The pathophysiology of DRESS syndrome is unclear. It is suggested that there is primarily drug-specific immune reaction acting as trigger of viral reactivation (e.g. human herpes virus 6, human herpes virus 7, Epstein-Barr virus) by as yet unknown mechanisms.8,9,10,11,12,13 Previous reports indicated that causative drugs have in common intrinsic properties to potentially cause transient immune dysfunction.10,11,12,13 It has also been demonstrated that there is a decrease in serum immunoglobulin levels at onset in patients with DRESS.11 In our case, human herpes virus was not checked, however, immunoglobulin levels were decreased in the first episode. During a follow-up period, Immunoglobulin returned to normal.

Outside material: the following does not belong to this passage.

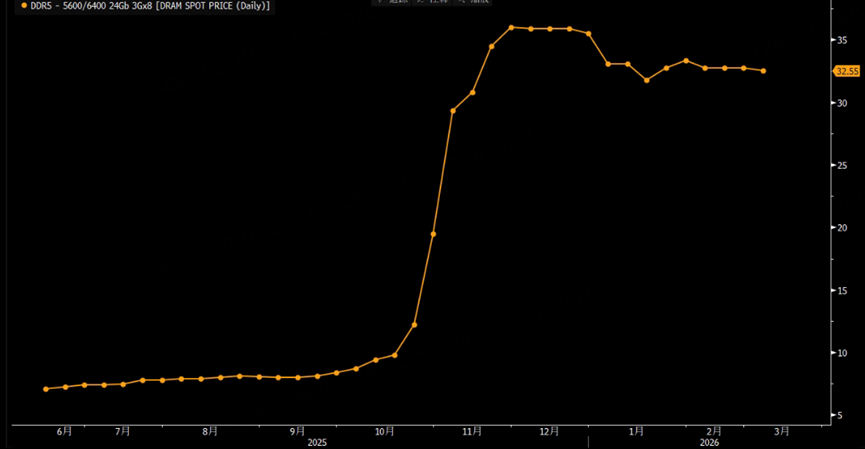This screenshot has height=449, width=865.
Task: Select the mid-surge data point near 20
Action: (433, 234)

The use of systemic corticosteroids for the treatment of DRESS syndrome with severe organ involvement has not been evaluated in randomized trials. However, there is general consensus among experts on the use of systemic corticosteroids for the treatment of DRESS syndrome with severe organ involvement, particularly in patients with renal and/or pulmonary involvement.5,9,13 In the second episode of this case, early treatment with systemic corticosteroids decreased symptom duration. Thus, early treatment with steroids could be used to treat DRESS syndrome.

We report the first case of DRESS syndrome induced by chloral hydrate in early childhood. In pediatric patients, chloral hydrate is a commonly used sedative. Thus, clinicians should consider DRESS syndrome for patients who have taken chloral hydrate.